It’s clear that the economic crisis is having uneven impacts on different types of workers and different kinds of communities. Highly educated people and highly educated places are holding up much better than others.
But among the most stable places in the current downturn are college towns.
Using data from the Bureau of Labor Statistics for March 2009, Martin Prosperity Institute researcher Patrick Adler put together the following graph which plots the unemployment rate for various states, major commercial cities, and college towns. The results speak for themselves.






May 21st, 2009 at 1:45 pm
Aren’t college towns more stable due to the relative stability of cash flow to its residents in the form of student loans?
Also, given the demise of the auto industry in Detroit (what is left of it located within the city boundaries), what is left of the city isn’t much more than a college town for Wayne State U.
Why is Oregon missing a Big City? Strange to have 2 college towns with 2 very different unemployment rates… especially given that
Eugene’s unemployment rate is higher than Detroit’s (remarkable). Mis-colouration?
May 21st, 2009 at 3:40 pm
There is a direct link between higher educational attainment and lower unemployment rates. Often, college towns have a much higher rate of educational attainment in their workforce, making them naturally unemployment-resistant. I wrote about something similar late last year on our Chamber’s Research Blog:
http://research.commercelexington.com/?p=5
May 21st, 2009 at 4:01 pm
Does that study control for the presence of higher educated workforce at the universities themselves?
Furthermore, what is the median difference between a college down and a big city town in the chart above? From eyeballing it, I would imagine it is less than 2%, which wouldn’t appear to be terribly compelling.
May 21st, 2009 at 4:10 pm
Furthermore, college towns have a higher rate of educational attainment because they are, generally, tending towards single industry towns… and that industry is education. I’m sure they might also have a higher than average rate of binge drinking and college age students. I mean, those big cities may have just as many, if not more, highly educated people living there, but do not benefit from the statistical advantage gained from a mono-industry economy. So, while interesting, I’m not sure I place much value on these findings, nor do I really think much can be gleaned from them.
May 21st, 2009 at 7:48 pm
I would like to see the differences highlighted above as well.
I disagree with your other assertion, however. At least in Lexington, though the University of Kentucky is our single largest employer at around 10,000 employees, that only makes it around 7% of our total workforce and our county has the lowest unemployment in the state by far.
It isn’t the number of educated folks as much as it is the proportion. Sure NYC has more college educated folks than we do in Lexington, but I bet they don’t have 38% of their citizens with at least a bachelor’s degree like we do. College towns tend to shed a great deal of educated people yearly – it is only natural that a large number of them stick around.
May 22nd, 2009 at 8:29 am
From your description, and from a little googling on my part (to offset my near total ignorance of the specifics of Lexington), it doesn’t sound to me like Lexington is a “college town”. Not when compared to other clearly college towns like State College, PA (which is, essentially, a single industry town).

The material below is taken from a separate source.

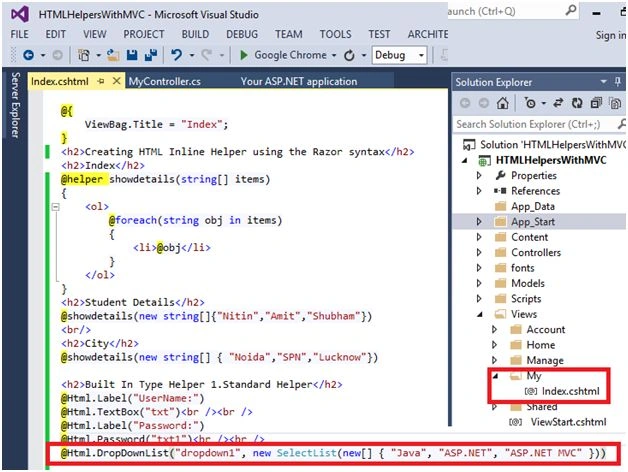This screenshot has width=628, height=472.
Task: Open the BUILD menu
Action: [x=195, y=34]
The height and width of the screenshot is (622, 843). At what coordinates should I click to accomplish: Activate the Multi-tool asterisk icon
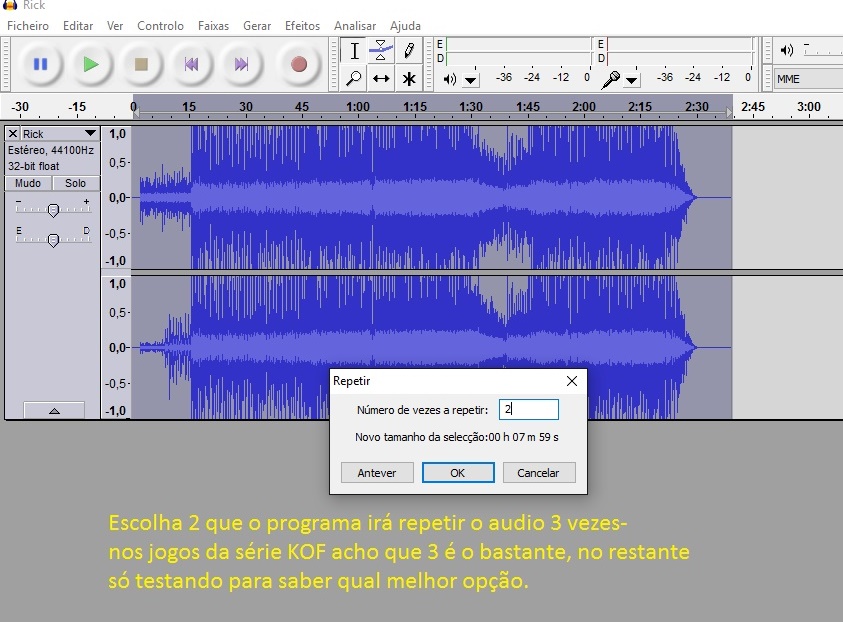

I didn’t see the full report on the website linked in this posting, so I have no idea how they defined “college town”. However, I wouldn’t think that Lexington would meet the wikipedia definition (lazy me) of: A college town or university town is a community (often literally a town, but possibly a small or medium sized city, or in some cases a neighborhood or a district of a city) which is dominated by its university population.
All of this isn’t to say that I disagree with the claim that college towns survive recessions better. I think they very clearly would… but I go back to my earlier belief that it is in no small part due to the incredible volume of cash flowing into these towns by way of student loans. And even where there are differences, from the chart above, by and large the differences were not significant.
May 26th, 2009 at 9:45 am
Fair enough. I think we can both agree that the effect that a major college or university has on a city is almost always overwhelmingly positive on many fronts – employment just being one of many.